[Extracted data entries]:
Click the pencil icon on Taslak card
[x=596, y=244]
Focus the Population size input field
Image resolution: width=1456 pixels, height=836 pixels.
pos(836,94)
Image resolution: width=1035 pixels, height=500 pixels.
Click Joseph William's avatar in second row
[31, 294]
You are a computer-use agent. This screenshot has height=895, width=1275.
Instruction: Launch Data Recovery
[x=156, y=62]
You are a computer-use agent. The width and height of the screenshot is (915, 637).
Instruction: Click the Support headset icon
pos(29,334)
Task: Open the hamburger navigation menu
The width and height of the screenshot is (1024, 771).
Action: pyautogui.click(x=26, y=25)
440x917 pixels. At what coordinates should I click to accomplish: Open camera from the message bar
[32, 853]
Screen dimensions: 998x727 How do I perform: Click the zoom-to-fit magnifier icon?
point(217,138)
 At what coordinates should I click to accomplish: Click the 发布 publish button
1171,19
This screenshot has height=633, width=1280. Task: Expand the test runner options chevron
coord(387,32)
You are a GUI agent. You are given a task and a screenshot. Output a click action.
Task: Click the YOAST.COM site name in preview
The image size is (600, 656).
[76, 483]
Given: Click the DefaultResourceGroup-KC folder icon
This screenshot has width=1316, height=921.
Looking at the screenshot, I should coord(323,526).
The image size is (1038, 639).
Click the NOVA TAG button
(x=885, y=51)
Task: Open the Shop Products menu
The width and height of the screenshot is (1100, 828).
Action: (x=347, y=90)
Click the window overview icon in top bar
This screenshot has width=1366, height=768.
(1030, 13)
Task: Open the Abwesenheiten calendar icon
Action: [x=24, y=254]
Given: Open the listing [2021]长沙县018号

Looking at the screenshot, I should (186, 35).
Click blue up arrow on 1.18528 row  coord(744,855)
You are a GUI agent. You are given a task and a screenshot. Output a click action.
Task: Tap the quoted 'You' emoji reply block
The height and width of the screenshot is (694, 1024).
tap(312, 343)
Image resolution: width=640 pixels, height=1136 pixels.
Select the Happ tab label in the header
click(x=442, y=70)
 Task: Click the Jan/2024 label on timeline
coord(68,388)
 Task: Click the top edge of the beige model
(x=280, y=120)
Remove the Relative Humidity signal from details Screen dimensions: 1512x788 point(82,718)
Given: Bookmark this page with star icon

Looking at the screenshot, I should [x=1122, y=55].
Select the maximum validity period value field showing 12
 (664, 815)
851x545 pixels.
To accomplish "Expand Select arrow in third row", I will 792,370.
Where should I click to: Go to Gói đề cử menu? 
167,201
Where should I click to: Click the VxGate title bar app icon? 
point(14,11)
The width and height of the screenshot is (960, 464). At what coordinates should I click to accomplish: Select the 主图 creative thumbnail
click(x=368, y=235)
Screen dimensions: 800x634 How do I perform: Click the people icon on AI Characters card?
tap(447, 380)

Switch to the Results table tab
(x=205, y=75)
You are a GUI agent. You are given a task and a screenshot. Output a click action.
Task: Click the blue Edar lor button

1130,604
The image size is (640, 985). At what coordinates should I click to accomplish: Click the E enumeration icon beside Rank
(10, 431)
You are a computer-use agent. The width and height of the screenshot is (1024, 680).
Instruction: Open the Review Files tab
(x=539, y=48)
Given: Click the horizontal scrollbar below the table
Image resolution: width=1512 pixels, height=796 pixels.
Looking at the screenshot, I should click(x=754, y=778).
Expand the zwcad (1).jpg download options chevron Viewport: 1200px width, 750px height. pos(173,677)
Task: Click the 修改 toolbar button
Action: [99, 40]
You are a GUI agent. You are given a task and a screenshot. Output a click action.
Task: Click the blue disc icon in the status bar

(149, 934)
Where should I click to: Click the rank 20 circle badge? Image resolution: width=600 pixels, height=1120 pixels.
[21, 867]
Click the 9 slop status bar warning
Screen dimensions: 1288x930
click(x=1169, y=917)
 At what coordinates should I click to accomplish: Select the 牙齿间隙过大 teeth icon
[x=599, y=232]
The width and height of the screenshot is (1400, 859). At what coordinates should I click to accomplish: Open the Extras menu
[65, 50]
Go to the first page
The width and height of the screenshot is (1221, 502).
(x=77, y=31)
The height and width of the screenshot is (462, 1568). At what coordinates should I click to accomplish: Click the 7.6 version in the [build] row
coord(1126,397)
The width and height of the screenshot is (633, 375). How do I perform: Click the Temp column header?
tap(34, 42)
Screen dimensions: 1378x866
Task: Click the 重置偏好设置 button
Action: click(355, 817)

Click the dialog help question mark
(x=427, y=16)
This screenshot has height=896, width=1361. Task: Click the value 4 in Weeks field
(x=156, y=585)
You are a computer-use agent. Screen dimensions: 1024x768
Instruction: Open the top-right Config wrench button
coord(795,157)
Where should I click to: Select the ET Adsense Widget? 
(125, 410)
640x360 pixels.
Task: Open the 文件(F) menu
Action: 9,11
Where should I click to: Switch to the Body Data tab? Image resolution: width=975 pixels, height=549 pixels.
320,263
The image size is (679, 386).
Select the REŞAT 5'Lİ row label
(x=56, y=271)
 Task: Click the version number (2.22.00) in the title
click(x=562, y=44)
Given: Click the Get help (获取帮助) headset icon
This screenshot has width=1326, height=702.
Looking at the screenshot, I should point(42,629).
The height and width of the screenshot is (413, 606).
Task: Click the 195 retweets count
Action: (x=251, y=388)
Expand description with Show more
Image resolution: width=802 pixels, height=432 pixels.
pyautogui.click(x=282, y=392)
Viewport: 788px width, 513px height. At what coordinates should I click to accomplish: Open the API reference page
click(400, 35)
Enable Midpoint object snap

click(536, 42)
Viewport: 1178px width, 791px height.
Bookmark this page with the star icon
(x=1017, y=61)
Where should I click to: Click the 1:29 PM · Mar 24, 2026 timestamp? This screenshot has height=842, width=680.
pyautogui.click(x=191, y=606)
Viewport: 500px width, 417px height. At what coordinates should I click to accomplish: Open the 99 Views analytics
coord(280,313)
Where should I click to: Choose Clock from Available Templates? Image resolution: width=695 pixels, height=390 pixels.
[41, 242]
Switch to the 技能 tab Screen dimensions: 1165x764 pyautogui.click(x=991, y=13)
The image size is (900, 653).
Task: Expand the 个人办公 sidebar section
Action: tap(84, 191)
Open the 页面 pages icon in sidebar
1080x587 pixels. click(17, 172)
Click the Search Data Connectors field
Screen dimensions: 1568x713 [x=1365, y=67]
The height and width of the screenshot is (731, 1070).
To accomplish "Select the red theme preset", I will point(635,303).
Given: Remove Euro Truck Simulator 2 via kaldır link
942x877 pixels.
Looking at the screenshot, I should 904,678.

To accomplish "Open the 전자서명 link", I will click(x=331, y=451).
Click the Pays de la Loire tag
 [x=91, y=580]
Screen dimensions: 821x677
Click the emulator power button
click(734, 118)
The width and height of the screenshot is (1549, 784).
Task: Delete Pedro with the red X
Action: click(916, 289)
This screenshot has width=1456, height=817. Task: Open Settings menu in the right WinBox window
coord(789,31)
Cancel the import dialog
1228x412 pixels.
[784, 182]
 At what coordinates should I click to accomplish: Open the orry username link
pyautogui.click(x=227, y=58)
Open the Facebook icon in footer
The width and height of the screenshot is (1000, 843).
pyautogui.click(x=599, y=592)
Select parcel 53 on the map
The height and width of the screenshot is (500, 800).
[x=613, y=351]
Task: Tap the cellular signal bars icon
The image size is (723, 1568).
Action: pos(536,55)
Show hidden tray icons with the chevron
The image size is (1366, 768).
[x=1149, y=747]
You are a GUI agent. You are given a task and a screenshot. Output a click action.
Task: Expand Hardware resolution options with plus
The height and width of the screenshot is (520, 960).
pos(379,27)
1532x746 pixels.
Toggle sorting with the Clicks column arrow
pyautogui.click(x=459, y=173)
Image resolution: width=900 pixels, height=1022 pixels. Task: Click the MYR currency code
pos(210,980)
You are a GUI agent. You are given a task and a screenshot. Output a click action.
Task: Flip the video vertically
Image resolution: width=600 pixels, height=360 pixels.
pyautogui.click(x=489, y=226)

[WHAT IS EXPECTED]:
From the records above, print exactly the lines that run from the line with "Given: Open the listing [2021]长沙县018号" to the line with "851x545 pixels.", inclusive.

[OUTPUT FOR THIS EXERCISE]:
Given: Open the listing [2021]长沙县018号

Looking at the screenshot, I should (186, 35).
Click blue up arrow on 1.18528 row  coord(744,855)
You are a GUI agent. You are given a task and a screenshot. Output a click action.
Task: Tap the quoted 'You' emoji reply block
The height and width of the screenshot is (694, 1024).
tap(312, 343)
Image resolution: width=640 pixels, height=1136 pixels.
Select the Happ tab label in the header
click(x=442, y=70)
 Task: Click the Jan/2024 label on timeline
coord(68,388)
 Task: Click the top edge of the beige model
(x=280, y=120)
Remove the Relative Humidity signal from details Screen dimensions: 1512x788 point(82,718)
Given: Bookmark this page with star icon

Looking at the screenshot, I should [x=1122, y=55].
Select the maximum validity period value field showing 12
 (664, 815)
851x545 pixels.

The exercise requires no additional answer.